Super fund weighs up ‘forex’ risks
The NZ Superannuation Fund is considering ending its policy of hedging almost all of its foreign investments in New Zealand dollars.
A change could expose a meaningful portion of the $43 billion fund to foreign currency movements and more volatility in the local value of the fund, which could bounce around by billions as the dollar rose or fell.
Most of NZ Super’s investments are comprised of passive investments in foreign companies and overseas bonds, many denominated in United States dollars. At the end of June, only
15 per cent of the fund’s money was invested in New Zealand, with 47 per cent of its investments – or just over
$20b – committed in North America and 17 per cent invested in Europe.

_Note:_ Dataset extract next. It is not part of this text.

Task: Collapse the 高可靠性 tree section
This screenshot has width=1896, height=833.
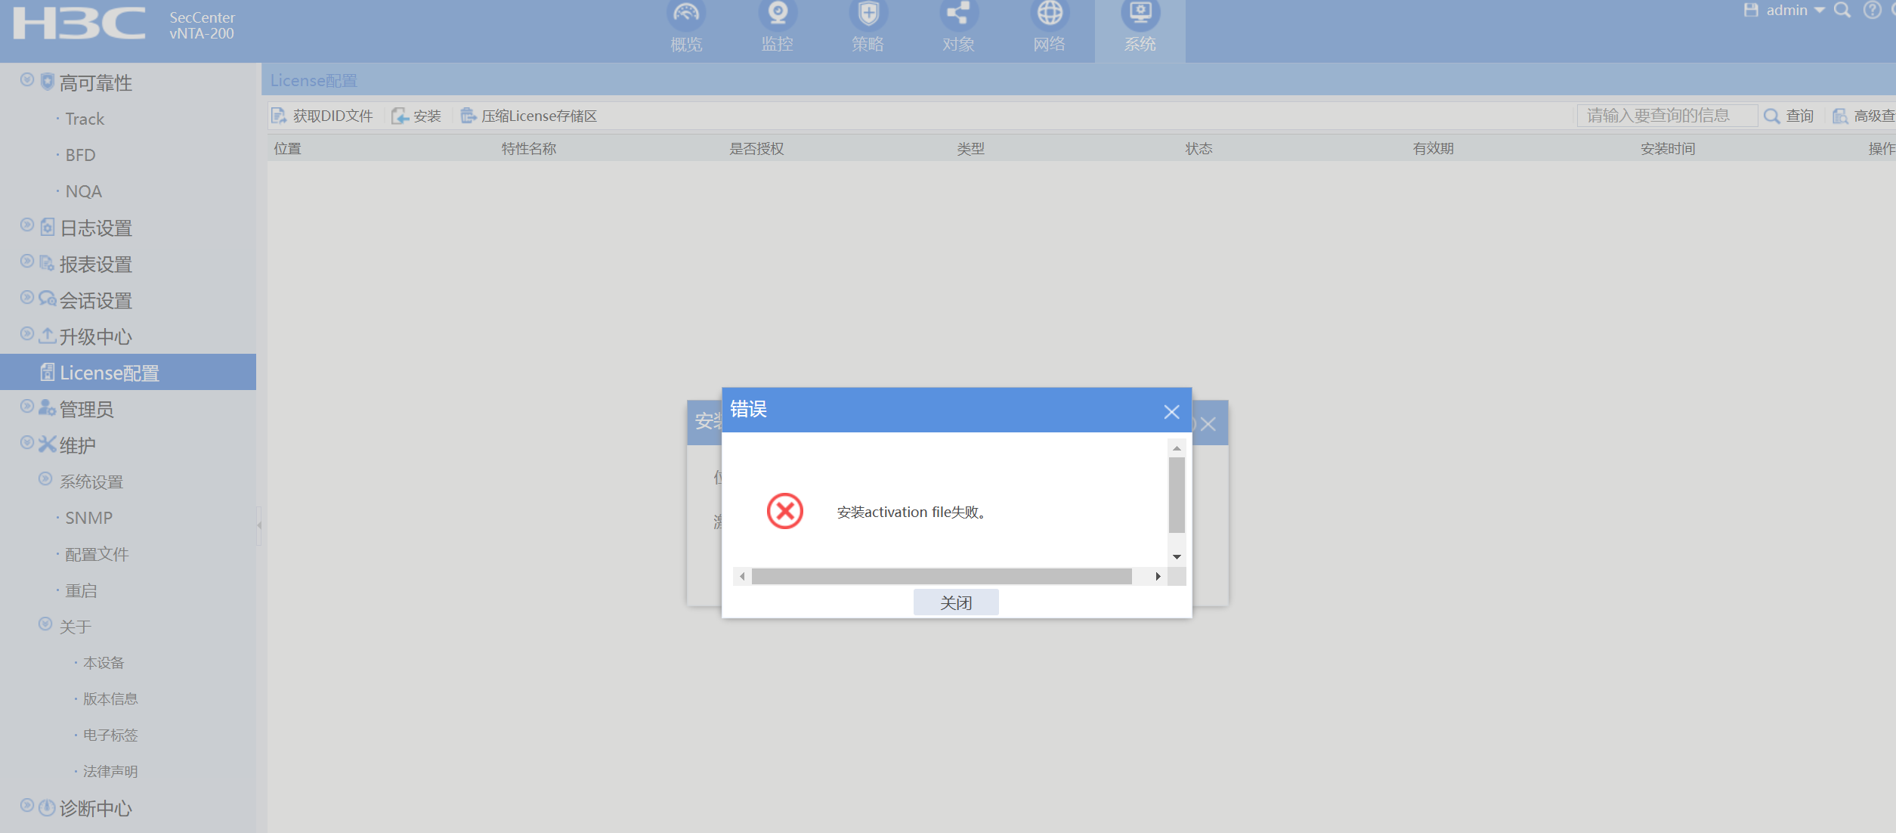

The fund hedges those foreign investments, so it is shielded against shorter-term changes in the value of the NZ dollar. However, in what could be a significant change, the fund is considering altering its approach so the value of at least some of its passive foreign investments would rise if the New Zealand dollar fell, and go down if the Kiwi gained ground.

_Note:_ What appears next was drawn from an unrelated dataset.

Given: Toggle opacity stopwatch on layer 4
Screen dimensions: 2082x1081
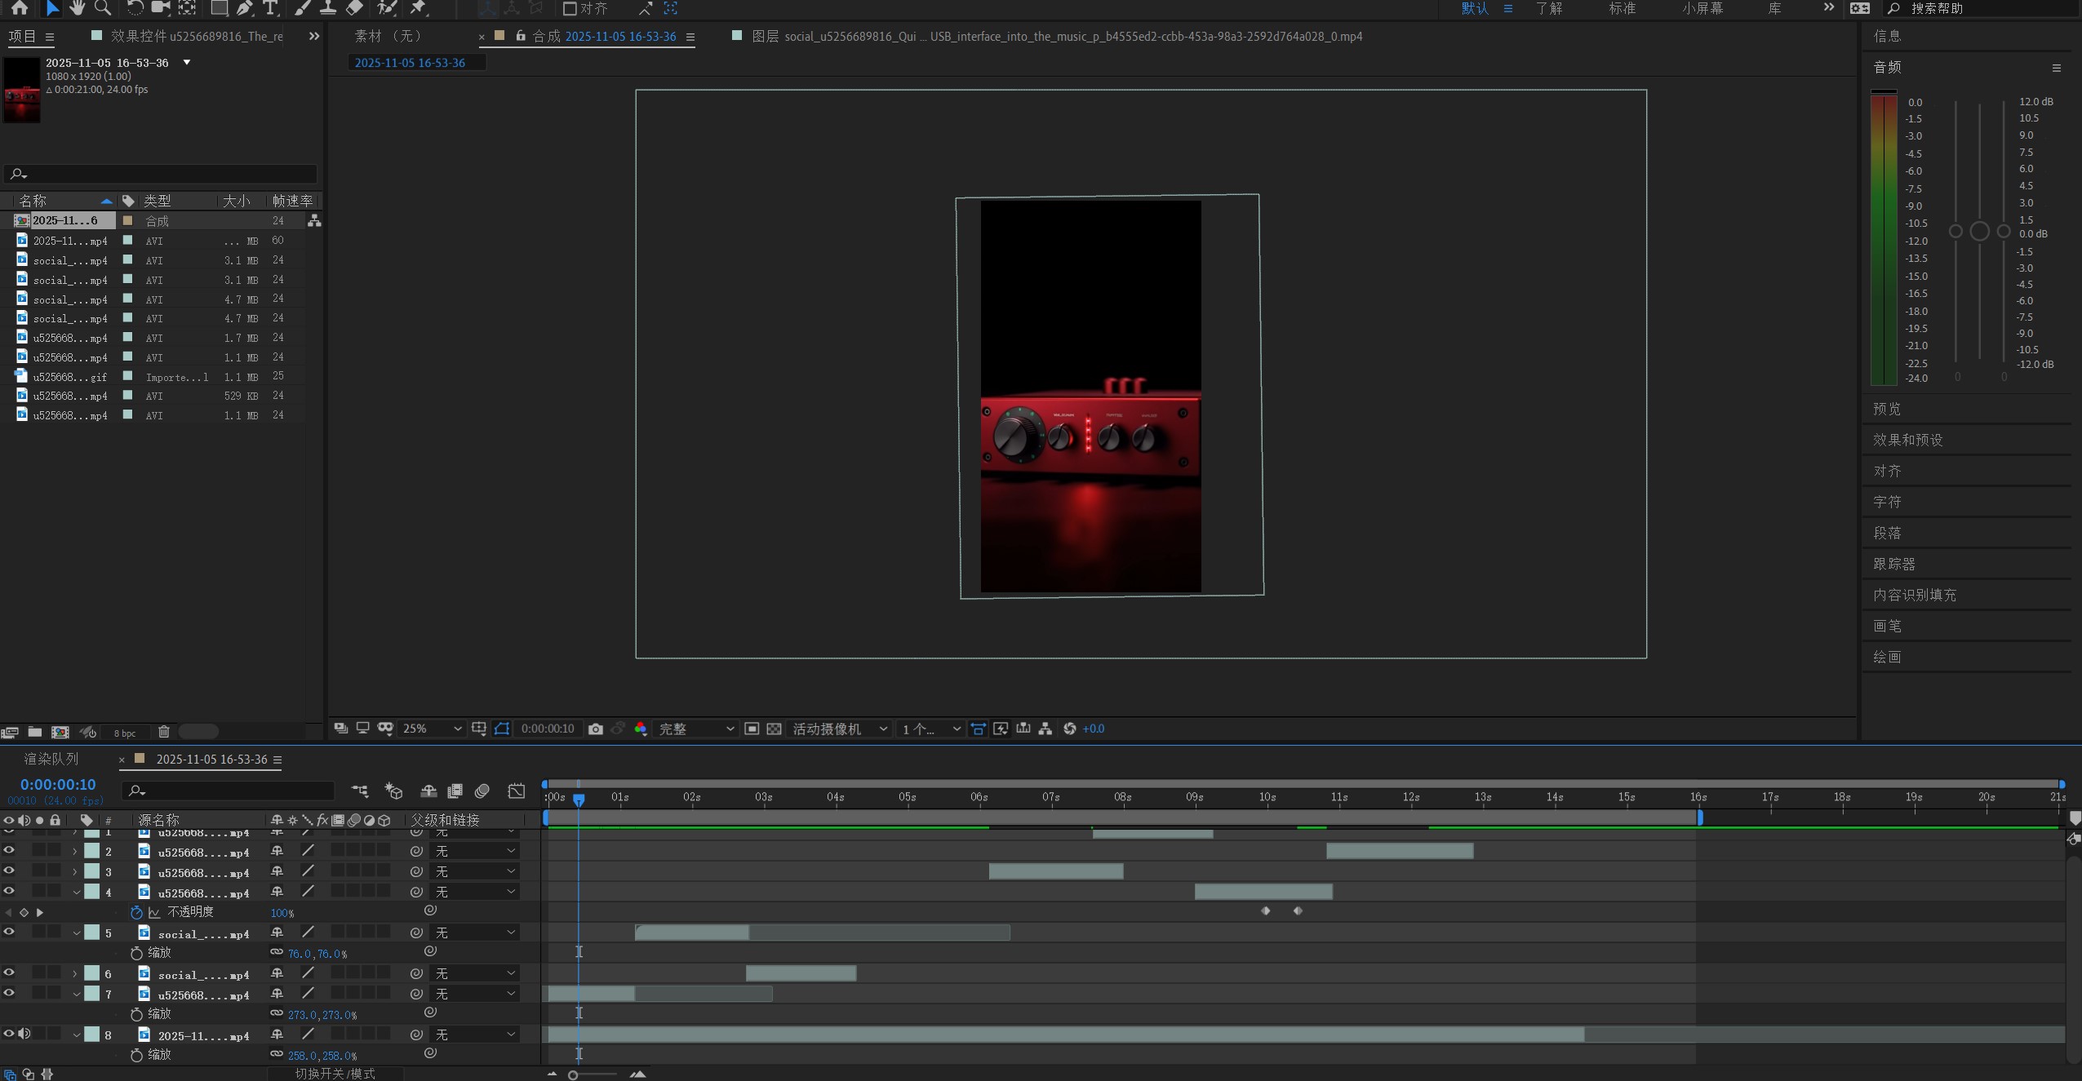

Deciding whether to hedge investments against currency movements is a common quandary for many investors, including individuals who may be concerned about the value of their savings if they choose to retire or move overseas.
Irish insurance broker and risk manager Willis Towers Watson, appointed by the Treasury to review NZ Super’s investment approach, suggested in July that it might now be time for a change – in part because of the growing size of the fund.